» **What is needed**: Write out the passage below about Northwest Indian College's growth under Crazy Bull's presidency, word for word and in full.

=== Text excerpt ===

Funds raised in the capital campaign also include new endowments. Recently, for example, NWIC awarded the first 10 scholarships to students from a $500,000 scholarship endowment established by the San Manuel Band of Mission Indians, located in California.

The college has experienced impressive growth in Crazy Bull’s time as president. Still, it wasn’t the new buildings or increased enrollment levels she identified as her most significant accomplishment. 

“My greatest achievements are the students who walk in the doors of a tribal college like NWIC and who leave walking across the stage with their diplomas,” she said.

Expanded services

In addition to creating more space, the college has also created more options for students under Crazy Bull’s leadership. In 2008, NWIC began offering its first four-year degree, a Bachelor of Science in Native Environmental Science.

The college is in the process of developing more four-year degrees in the areas of Native Studies, Tribal and Business Leadership, Human Services and Teacher Education.

The college has also begun offering more workforce education to prepare community members for jobs that are in demand locally.

=== Excerpted records ===

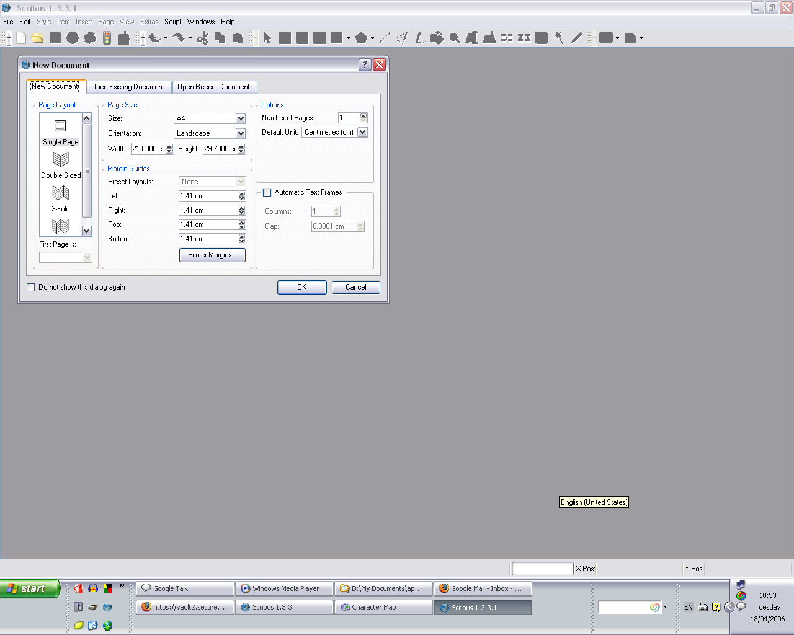Select the arrow pointer tool
Screen dimensions: 794x635
pos(267,38)
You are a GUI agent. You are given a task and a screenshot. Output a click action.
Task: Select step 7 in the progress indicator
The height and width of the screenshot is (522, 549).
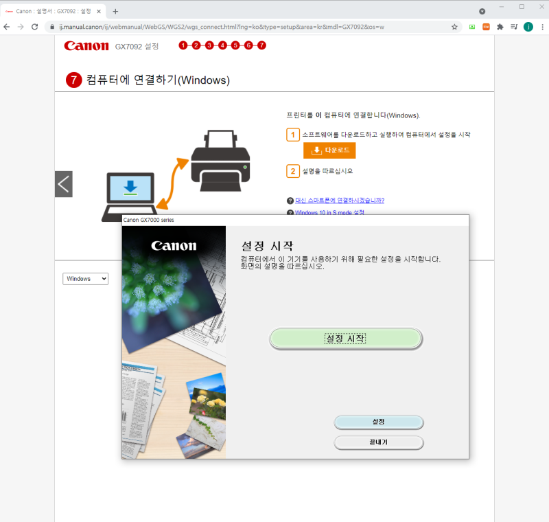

===

» **Output of the exercise**:
Funds raised in the capital campaign also include new endowments. Recently, for example, NWIC awarded the first 10 scholarships to students from a $500,000 scholarship endowment established by the San Manuel Band of Mission Indians, located in California.

The college has experienced impressive growth in Crazy Bull’s time as president. Still, it wasn’t the new buildings or increased enrollment levels she identified as her most significant accomplishment. 

“My greatest achievements are the students who walk in the doors of a tribal college like NWIC and who leave walking across the stage with their diplomas,” she said.

Expanded services

In addition to creating more space, the college has also created more options for students under Crazy Bull’s leadership. In 2008, NWIC began offering its first four-year degree, a Bachelor of Science in Native Environmental Science.

The college is in the process of developing more four-year degrees in the areas of Native Studies, Tribal and Business Leadership, Human Services and Teacher Education.

The college has also begun offering more workforce education to prepare community members for jobs that are in demand locally.